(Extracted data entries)
———
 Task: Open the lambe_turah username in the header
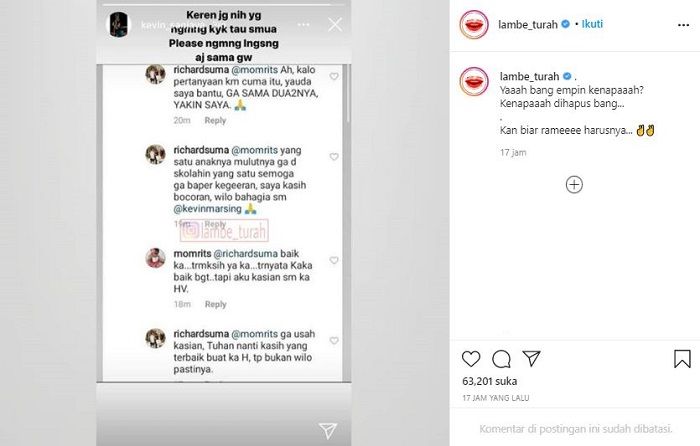point(528,25)
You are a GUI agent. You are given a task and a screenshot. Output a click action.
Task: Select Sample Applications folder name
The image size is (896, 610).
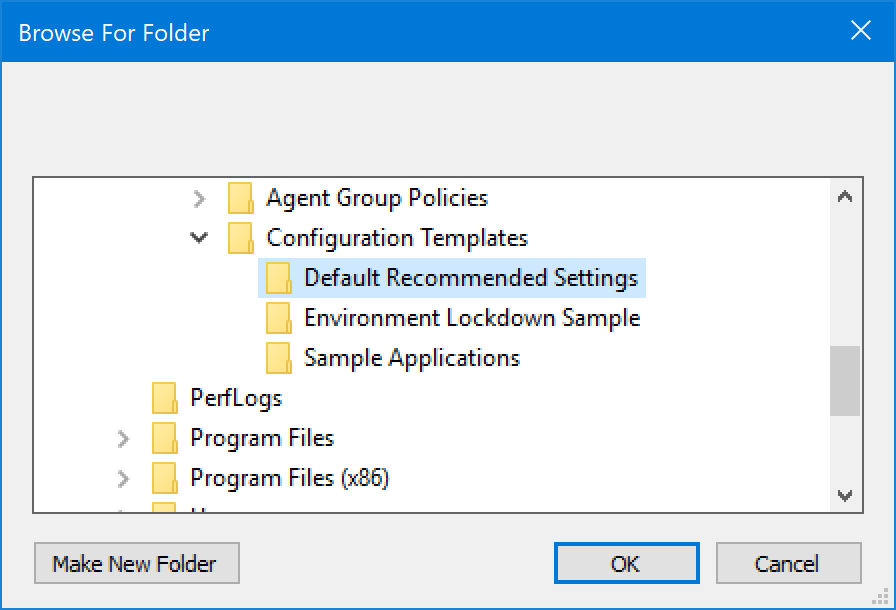(x=412, y=358)
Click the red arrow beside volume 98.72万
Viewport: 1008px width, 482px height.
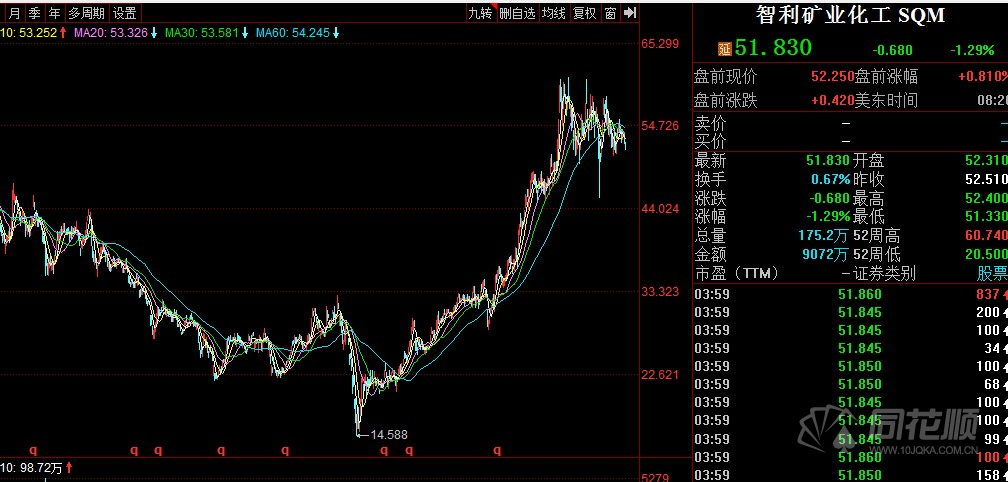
———
### DIRECTIONS FOR THIS TASK
Give the data again exactly as it appears, but without any images.

### ANSWER SPACE
 Task: Open the lambe_turah username in the header
point(528,25)
You are a GUI agent. You are given a task and a screenshot. Output a click action.
Task: Select Sample Applications folder name
The image size is (896, 610).
(x=412, y=358)
Click the red arrow beside volume 98.72万
Viewport: 1008px width, 482px height.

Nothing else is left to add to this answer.